Well, the sheep got sheared. That's the biggest news from Cabin Spring Farm. Great event! Gorgeous day, over a hundred people came by between 2 and 6 last Saturday. Annie is a beautiful black again, Gretta's spots show again. Charlotte is dark gray and Amelia and Norma Jean, pink. They have to be especially careful not to get sunburned. I love to rub their backs after they are sheared. My hands glide along and get very shiny from all the lanolin.
The tiny house is starting to look like a home. Two of the chickens went in to inspect it the other day.
The group of chickens here now are real wanders. They come up to the house, stir the compost by the old garden, peek in the fiber shed, and just keep moving about. John found the rooster and one of the black hens walking down the road when he was going to town, I wonder what that was about. He coaxed them back toward home. How far they would have gone?
I have never seen such a dry April here. The ground is hard and it sounds wrong when the sheep run across it. There are deep cracks everywhere and the water in the puddle pond keeps seeping out. I will have to reseed the barnyard when the rain comes again. The sheep pastures, which usually have a new supply of fresh Spring grass, are so over grazed. I am so thankful to have the pasture below the driveway, this time of year. I can let the animals graze there in the early morning and then they are content to hang out in the barn most of the day.
The boring bees are here in full force. They don't seem as annoying as I remember them to be. It just seems like they are humming.
I was clearing an area in the Fairy Forest of Boxerwood, today, with a few women and one of them was humming. She says she is not aware that she is humming until someone questions the mysterious sound or her grand children mention it. Her humming reminded me that I used to hum all the time when I was younger. A young girl at church, recently, reminded me that I used to skip all over. I tried it for the first time in many years.
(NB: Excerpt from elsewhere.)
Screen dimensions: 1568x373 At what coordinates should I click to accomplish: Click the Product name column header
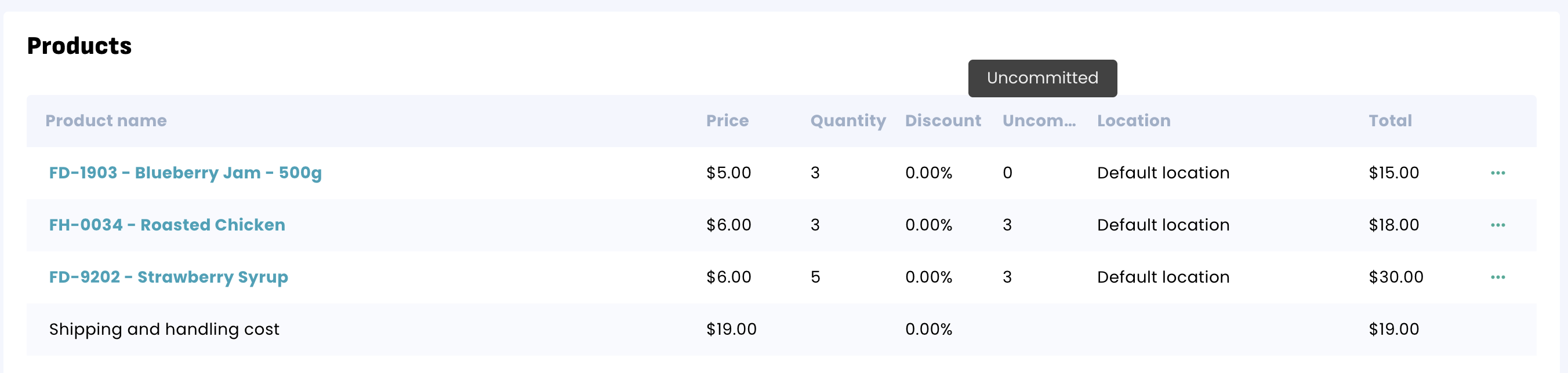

I have been hula hooping, with a large hoop, to try and firm up some stomach muscles. Tonight, when John was grilling dinner, I was practicing in the front yard. It was a beautiful evening and I was taking in the breath-taking view and light and my hoop got away and started rolling down the hill. Fortunately, the fence by the bluebird house stopped it. When I went to retrieve it, I decided I should clean out the birdhouse. I thought I would find some fleece in the nest, because I leave it all over the place, but instead I found rabbit fur.
Time to stop rambling but "this is what" has been going on at Cabin Spring Farm the last week or so.